Each line from the beginning of the data below through the line containing "Алергія (80, 2559)" should be repeated exactly, please.

-- Data provided --
========

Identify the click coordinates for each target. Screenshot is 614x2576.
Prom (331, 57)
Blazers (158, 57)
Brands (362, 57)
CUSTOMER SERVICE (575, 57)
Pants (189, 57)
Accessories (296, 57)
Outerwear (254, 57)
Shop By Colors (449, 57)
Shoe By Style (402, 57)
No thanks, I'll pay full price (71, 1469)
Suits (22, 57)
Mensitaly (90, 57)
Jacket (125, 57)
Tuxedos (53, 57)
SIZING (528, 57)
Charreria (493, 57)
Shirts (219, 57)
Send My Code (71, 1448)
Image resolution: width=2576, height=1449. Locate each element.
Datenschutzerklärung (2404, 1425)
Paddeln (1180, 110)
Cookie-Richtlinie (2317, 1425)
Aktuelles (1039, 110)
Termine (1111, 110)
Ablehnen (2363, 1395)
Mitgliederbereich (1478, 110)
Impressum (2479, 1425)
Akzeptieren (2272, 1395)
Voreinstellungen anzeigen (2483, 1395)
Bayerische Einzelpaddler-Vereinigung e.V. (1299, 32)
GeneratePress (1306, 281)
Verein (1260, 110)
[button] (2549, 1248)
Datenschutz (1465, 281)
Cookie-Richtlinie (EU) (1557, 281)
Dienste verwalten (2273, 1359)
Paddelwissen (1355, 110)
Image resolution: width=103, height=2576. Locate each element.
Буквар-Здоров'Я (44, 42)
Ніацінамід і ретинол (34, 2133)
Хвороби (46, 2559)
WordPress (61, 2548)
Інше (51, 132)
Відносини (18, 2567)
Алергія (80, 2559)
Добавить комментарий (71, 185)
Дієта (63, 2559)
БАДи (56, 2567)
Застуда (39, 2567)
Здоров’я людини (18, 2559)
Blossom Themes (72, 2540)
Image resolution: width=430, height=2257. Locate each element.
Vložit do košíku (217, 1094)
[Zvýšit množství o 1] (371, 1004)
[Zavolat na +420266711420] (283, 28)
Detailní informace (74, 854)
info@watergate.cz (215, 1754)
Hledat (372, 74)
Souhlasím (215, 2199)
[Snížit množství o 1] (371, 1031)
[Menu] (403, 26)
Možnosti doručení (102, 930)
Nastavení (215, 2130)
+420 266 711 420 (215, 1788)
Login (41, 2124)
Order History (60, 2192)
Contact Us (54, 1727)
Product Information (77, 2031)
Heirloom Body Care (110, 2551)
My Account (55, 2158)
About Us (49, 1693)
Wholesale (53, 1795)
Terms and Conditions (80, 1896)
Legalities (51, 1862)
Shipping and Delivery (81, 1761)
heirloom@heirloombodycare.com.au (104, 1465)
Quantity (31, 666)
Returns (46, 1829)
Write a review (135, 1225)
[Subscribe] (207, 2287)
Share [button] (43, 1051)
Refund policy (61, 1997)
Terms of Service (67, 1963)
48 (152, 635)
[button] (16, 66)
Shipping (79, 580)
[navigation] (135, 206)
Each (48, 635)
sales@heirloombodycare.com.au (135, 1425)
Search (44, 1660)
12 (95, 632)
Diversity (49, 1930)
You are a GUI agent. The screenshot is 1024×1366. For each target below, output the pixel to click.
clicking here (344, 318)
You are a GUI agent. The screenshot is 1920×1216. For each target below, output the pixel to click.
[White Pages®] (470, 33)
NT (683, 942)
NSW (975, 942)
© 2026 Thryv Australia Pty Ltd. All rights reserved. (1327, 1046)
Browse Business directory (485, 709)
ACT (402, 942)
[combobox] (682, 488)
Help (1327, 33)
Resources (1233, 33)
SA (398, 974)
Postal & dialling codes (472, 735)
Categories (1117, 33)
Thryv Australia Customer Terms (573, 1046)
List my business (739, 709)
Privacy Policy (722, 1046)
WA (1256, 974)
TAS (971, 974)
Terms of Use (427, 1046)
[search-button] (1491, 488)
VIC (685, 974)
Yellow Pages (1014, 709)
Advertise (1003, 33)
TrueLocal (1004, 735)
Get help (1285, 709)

========

-- Output for this task --
Identify the click coordinates for each target. Screenshot is 614x2576.
Prom (331, 57)
Blazers (158, 57)
Brands (362, 57)
CUSTOMER SERVICE (575, 57)
Pants (189, 57)
Accessories (296, 57)
Outerwear (254, 57)
Shop By Colors (449, 57)
Shoe By Style (402, 57)
No thanks, I'll pay full price (71, 1469)
Suits (22, 57)
Mensitaly (90, 57)
Jacket (125, 57)
Tuxedos (53, 57)
SIZING (528, 57)
Charreria (493, 57)
Shirts (219, 57)
Send My Code (71, 1448)
Image resolution: width=2576, height=1449. Locate each element.
Datenschutzerklärung (2404, 1425)
Paddeln (1180, 110)
Cookie-Richtlinie (2317, 1425)
Aktuelles (1039, 110)
Termine (1111, 110)
Ablehnen (2363, 1395)
Mitgliederbereich (1478, 110)
Impressum (2479, 1425)
Akzeptieren (2272, 1395)
Voreinstellungen anzeigen (2483, 1395)
Bayerische Einzelpaddler-Vereinigung e.V. (1299, 32)
GeneratePress (1306, 281)
Verein (1260, 110)
[button] (2549, 1248)
Datenschutz (1465, 281)
Cookie-Richtlinie (EU) (1557, 281)
Dienste verwalten (2273, 1359)
Paddelwissen (1355, 110)
Image resolution: width=103, height=2576. Locate each element.
Буквар-Здоров'Я (44, 42)
Ніацінамід і ретинол (34, 2133)
Хвороби (46, 2559)
WordPress (61, 2548)
Інше (51, 132)
Відносини (18, 2567)
Алергія (80, 2559)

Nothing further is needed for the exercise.